Getting ready to resign from a role? Whatever your reason, going on good terms can help you keep professional contacts, transition smoothly and at the very least, get a good reference.
It’s best to leave any job on a positive note, says Russell Fairbanks, Managing Director at Luminary Partners QLD. He says you’ll be remembered for how your employment ends.
Once you sit down with your boss to break the news that you’re leaving, you’ll need to put your resignation into writing.
Here we spell out the simple steps it takes to do this well.
5 steps to writing your resignation letter
- State the basics
This is a formal letter, so you need to outline some key details. Start with the date you’re handing it in – the letter can act as evidence of how much notice you’ve given. Address your letter to the right person, which could be your manager or the HR department. Next, state that you’re resigning. If you want to, you can simply and professionally say why – for example, to explore a new opportunity – but you don’t have to do this. Don’t forget to include the date you’ll finish – it’s best to check your contract to make sure you’re giving enough notice.
- Be positive
Acknowledge the opportunities you’ve had or the experience you’ve gained from your time in the role. “Always spell out and look for the positives,” Fairbanks says. “Ask yourself ‘what did I take away from this job’?” This doesn’t need to be emotional – just a simple and genuine few words will do
- Don’t vent
Negative emotion shouldn’t come into it, either. It’s not the space to complain or point out failures. If you’re tempted to be critical, just remember you could regret it later – resignation letters stay on record. “If it’s in writing, you can’t take it back,” Fairbanks says. If you do have grievances you want to discuss or feedback to give, it’s best to seek a verbal exit interview with HR or your manager. And no matter the situation, don’t use social media to vent, Fairbanks says.
- Say thanks
You’ve probably picked up some useful skills or had a chance to gain experience in your role, and your employer may have invested time or effort into training you. Take a moment to think about what you can acknowledge them for and write a few words to thank them.
- Build on relationships
Never burn your bridges, Fairbanks says. As well as a reference now, you might want one from a former colleague or manager in the future. Senior managers and HR staff could read your resignation letter, and you never know when a former colleague could be a useful career ally down the track. You might also like to state that you’re willing to wrap up your current work, help with training your replacement, or prepare your team for your departure. Including your personal contact details can help to keep communication lines open and will come in handy if the company needs to contact you in the future.

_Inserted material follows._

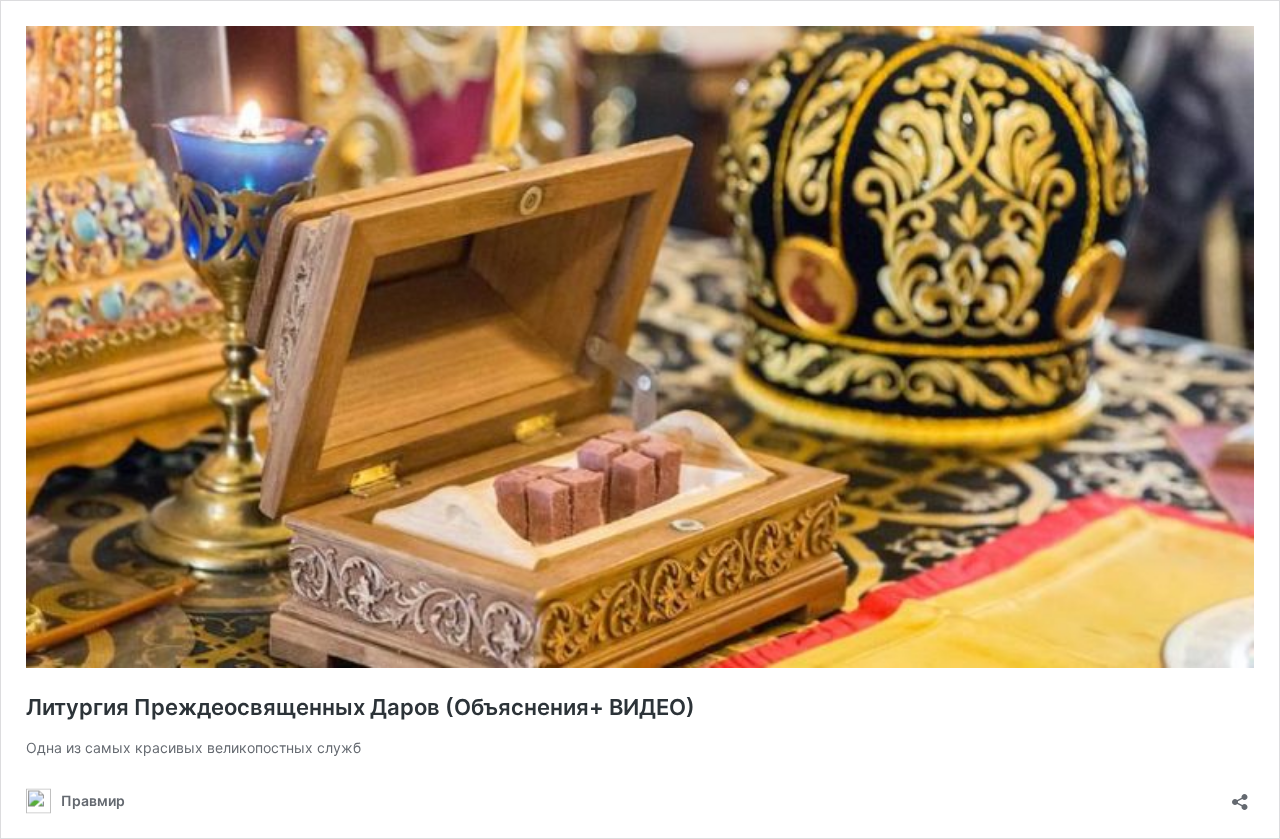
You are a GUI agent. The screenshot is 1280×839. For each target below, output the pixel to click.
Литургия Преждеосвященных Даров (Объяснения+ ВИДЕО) (360, 707)
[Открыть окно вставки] (1240, 795)
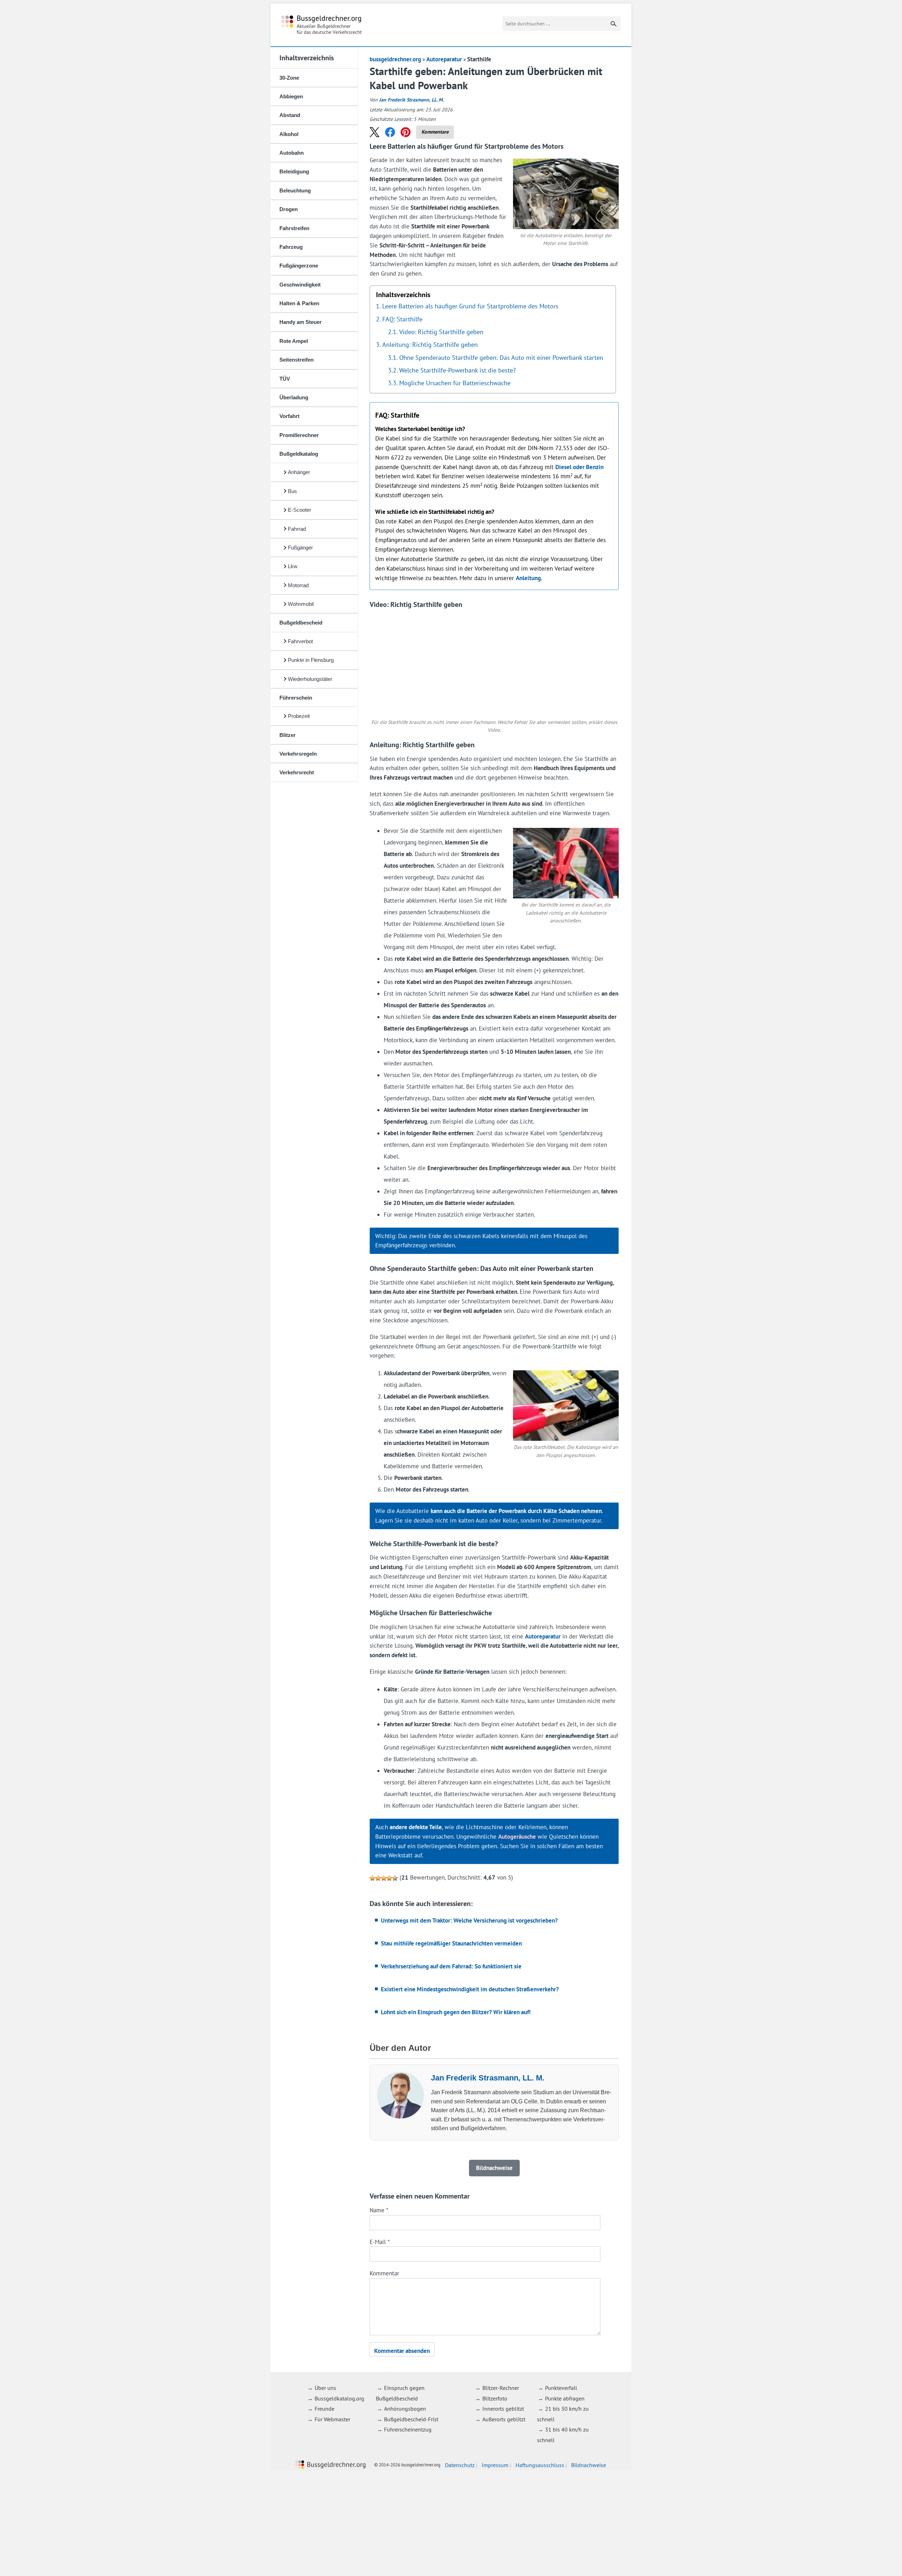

Finish up by saying thanks again and signing off.
Sample resignation letter template
Here’s a starting point for you to customise with your own experience:
Dear <Manager’s First Name>,
Please accept this letter as formal notice of my resignation from my position as <Job Title> at <Company Name>. My last day of employment will be <Day, Date>.
Thank you for giving me the opportunity to work in this position for the past <duration of your role>. I have thoroughly enjoyed working here and appreciate all of the opportunities you have given me. However, I have decided it is time for me to move on to my next challenge.
I would like to do anything I can to help with the transition, including wrapping up my responsibilities and training other team members. If I can be of any other assistance during this time, please let me know.
Thank you again for the opportunity, and I wish you and <Company Name> all the best for the future.
<Your full name>
You can download the free resignation template here.
When and how to hand in your resignation letter
If you plan to resign, the first step to making it official is a face-to-face meeting with your manager so you can verbally resign and give notice, offer your reasons for leaving and say thanks. If you work remotely, you could consider a phone call or video chat.
Have your resignation letter mostly ready before you do this, then you can fine-tune any points before giving it to your manager or HR. It’s an official document so be sure to keep a copy of it for your own records.
Following these steps to writing a simple, positive and professional resignation letter will help you leave on a good note – and set you a big step closer to the next phase in your working life.